Exercise tasks
a: Using the injection molding text, answer yes or no to each statement below and quote the exact words of the text that decide it. (i) Cooling usually accounts for less than 20% of total cycle time. (ii) The traditional way to create cooling channels is to gun drill directly into the injection mold tool. (iii) Cooling channels should be focused on hotspots and areas susceptible to warpage.
b: Reproduce the injection molding text word for word, beginning at the words "Many companies are" and stopping after "increased potential profits.".

Many companies are now utilizing injection molding in their manufacturing process. This is because injection molding is an effective, efficient, and low cost way to produce their products. That being said, manufacturers are always looking for ways to improve their process and drive down costs. There are various ways that manufacturers can make alterations to decrease expenditure, but not all methods are created equal.
When it comes to decreasing costs for manufacturers, decreasing the cycle time is the name of the game. This is because a decrease in cycle times allow manufacturers the ability to produce more parts in less time. In manufacturing, time is money, so faster production cycles lead to increased potential profits.
Out of all the processes involved in the cycle time of a part, cooling is by far the most tedious. In many cases, cooling takes up more than 80% out of total cycle time, while tool-opening/closing and material injection/ejection typically take up less than 20%. Knowing this, a reduction in cooling time is the most effective way for manufacturers to accelerate their process and drive down cost
In order to reduce cooling times, manufacturers design in cooling channels. These cooling channels should be focused on hotspots and areas susceptible to warpage. Unfortunately, the traditional method for creating these cooling channels is by gun drilling directly into the injection mold tool. Because these cooling channels are limited to straight lines, they are not nearly as effective. In a perfect world, companies would be able to design conformal cooling channels that follow the unique geometry of each individual part – this is where additive manufacturing comes in.

(Target position records)
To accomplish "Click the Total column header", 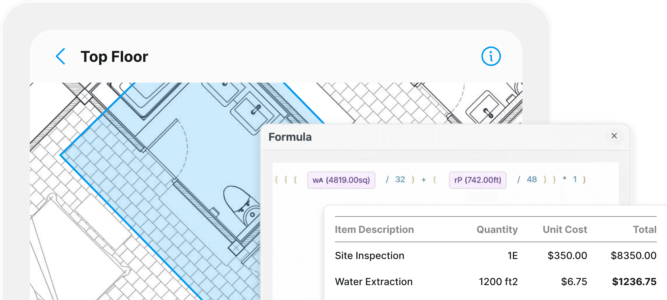I will pos(644,229).
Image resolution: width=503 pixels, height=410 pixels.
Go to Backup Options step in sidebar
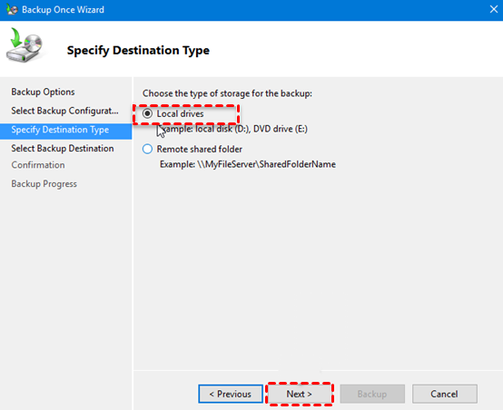43,92
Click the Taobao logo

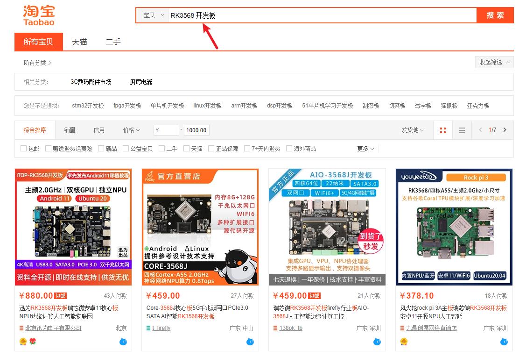[38, 15]
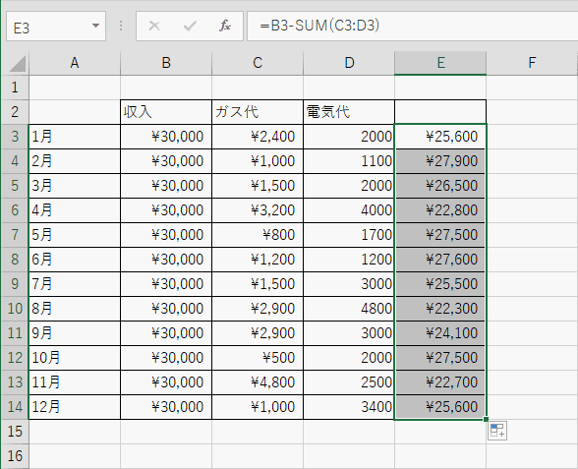Select column F header
Image resolution: width=578 pixels, height=469 pixels.
pyautogui.click(x=532, y=63)
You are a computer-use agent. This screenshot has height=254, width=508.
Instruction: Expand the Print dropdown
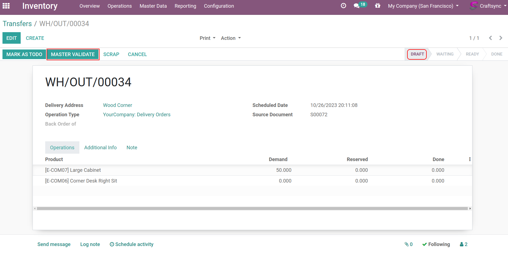coord(207,38)
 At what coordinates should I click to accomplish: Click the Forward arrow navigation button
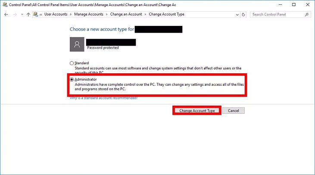point(15,14)
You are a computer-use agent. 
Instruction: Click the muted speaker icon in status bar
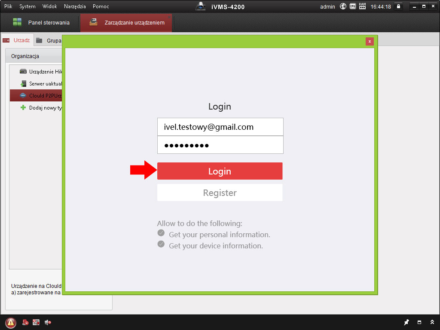pyautogui.click(x=48, y=322)
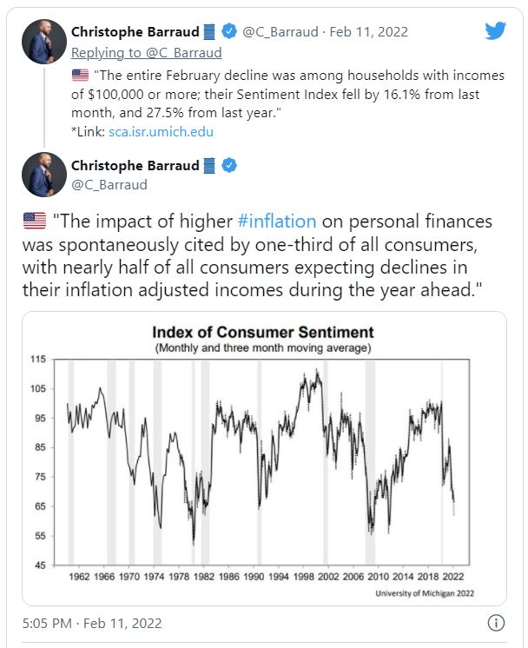Open the #inflation hashtag
528x648 pixels.
277,222
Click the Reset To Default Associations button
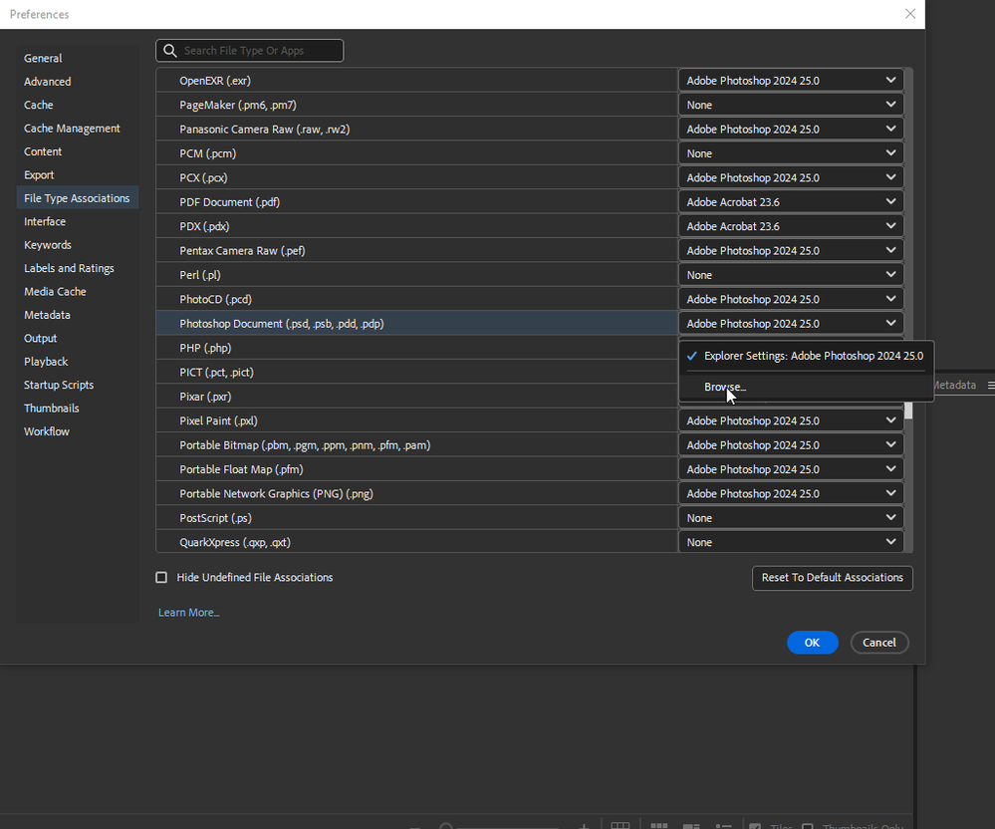This screenshot has height=829, width=995. click(x=832, y=578)
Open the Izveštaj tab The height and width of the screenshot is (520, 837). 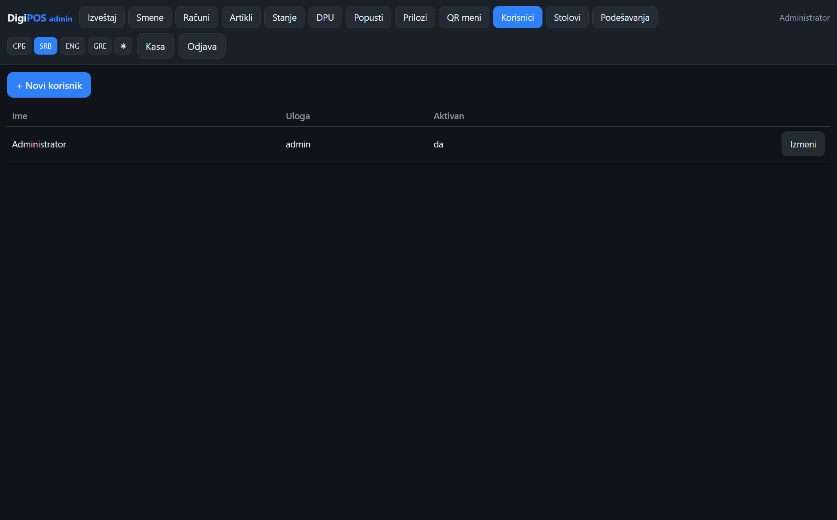[102, 17]
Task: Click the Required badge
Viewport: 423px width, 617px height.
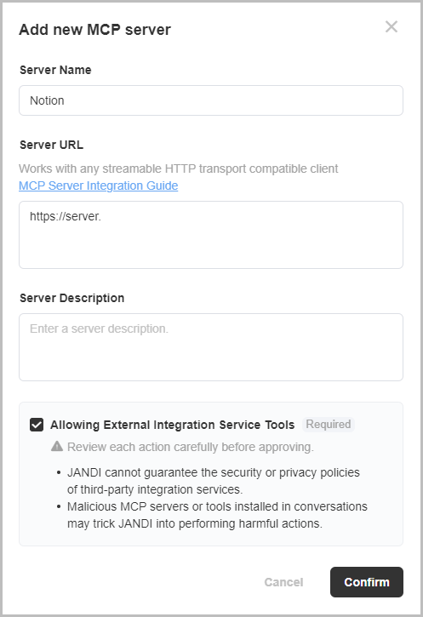Action: coord(329,424)
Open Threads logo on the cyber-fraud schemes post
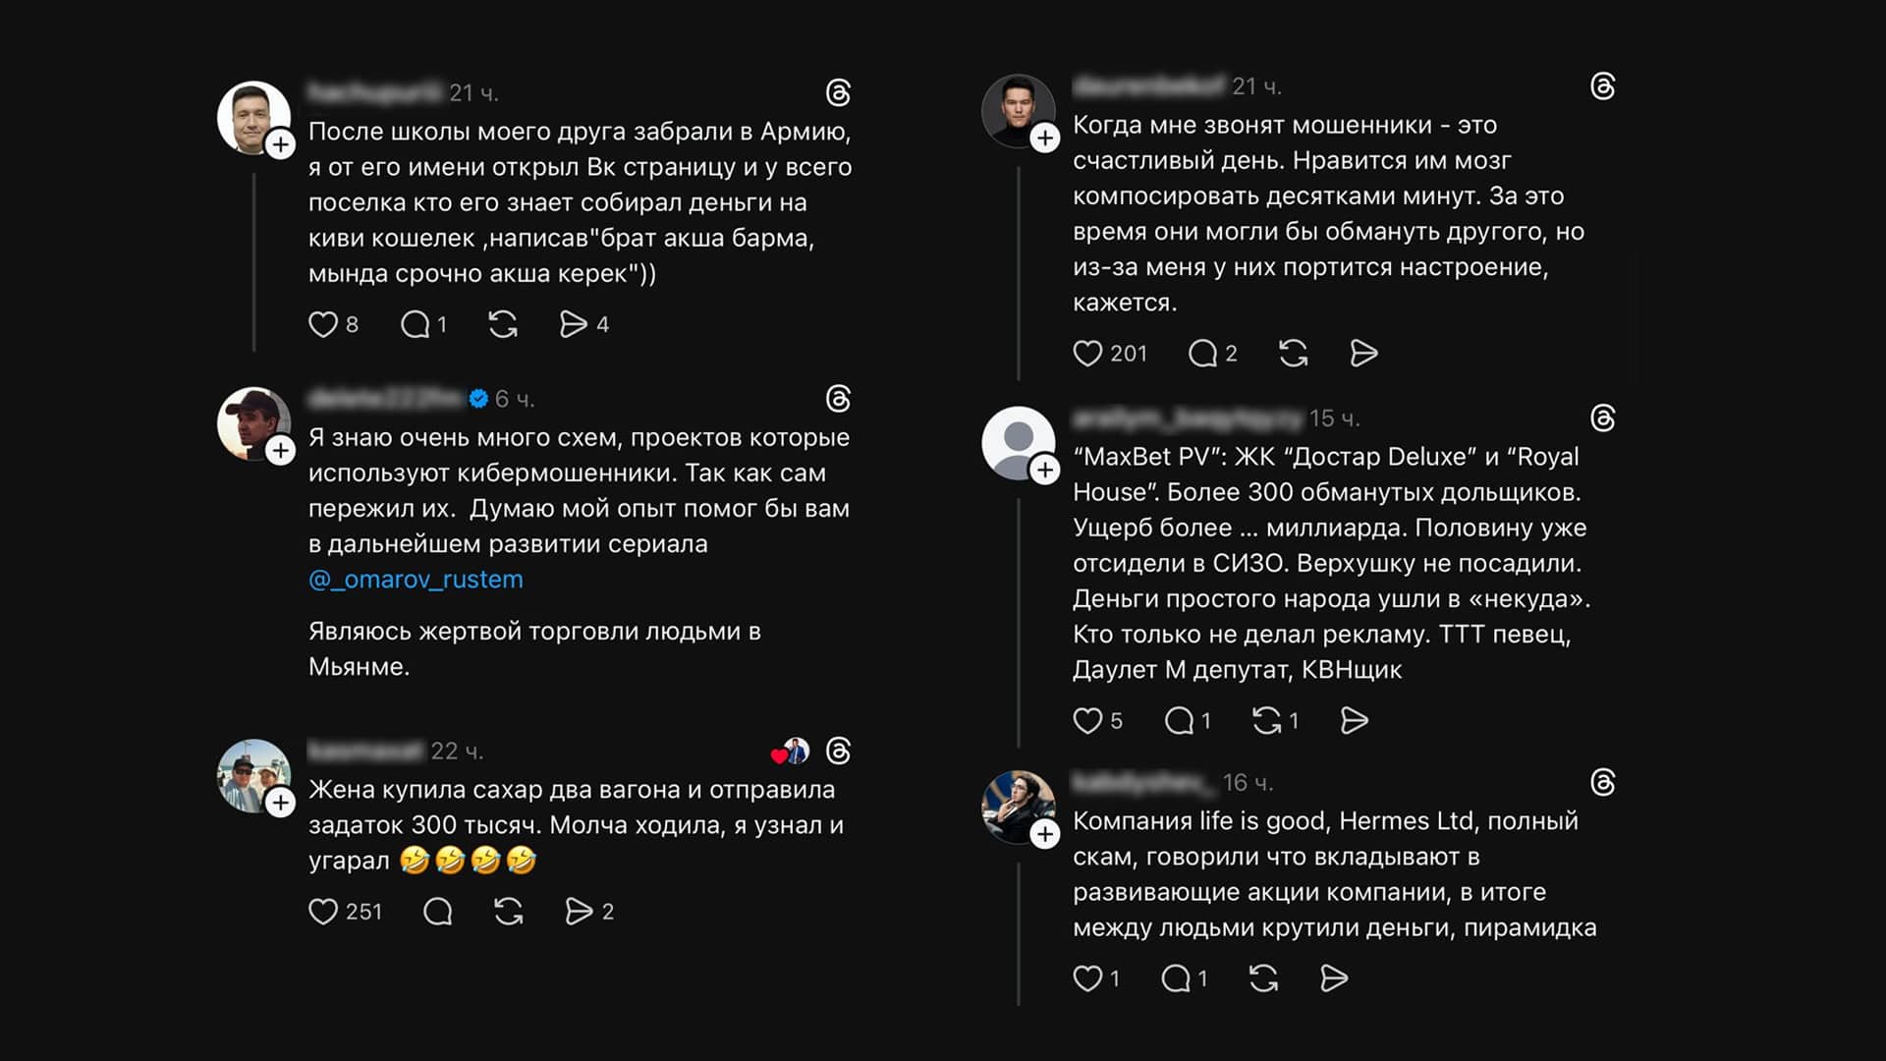Viewport: 1886px width, 1061px height. click(838, 399)
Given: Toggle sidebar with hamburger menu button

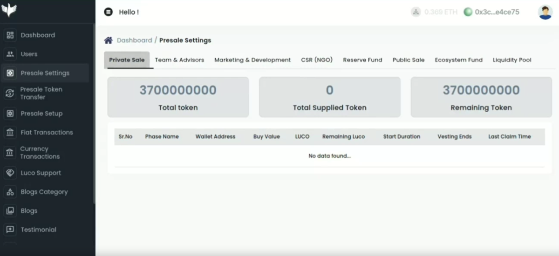Looking at the screenshot, I should pyautogui.click(x=109, y=12).
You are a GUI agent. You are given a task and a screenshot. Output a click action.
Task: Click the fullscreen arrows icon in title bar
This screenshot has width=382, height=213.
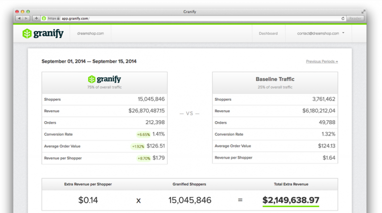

Worked solutions
a:
(i) No: "In many cases, cooling takes up more than 80% out of total cycle time"
(ii) Yes: "the traditional method for creating these cooling channels is by gun drilling directly into the injection mold tool"
(iii) Yes: "These cooling channels should be focused on hotspots and areas susceptible to warpage."

b:
Many companies are now utilizing injection molding in their manufacturing process. This is because injection molding is an effective, efficient, and low cost way to produce their products. That being said, manufacturers are always looking for ways to improve their process and drive down costs. There are various ways that manufacturers can make alterations to decrease expenditure, but not all methods are created equal.
When it comes to decreasing costs for manufacturers, decreasing the cycle time is the name of the game. This is because a decrease in cycle times allow manufacturers the ability to produce more parts in less time. In manufacturing, time is money, so faster production cycles lead to increased potential profits.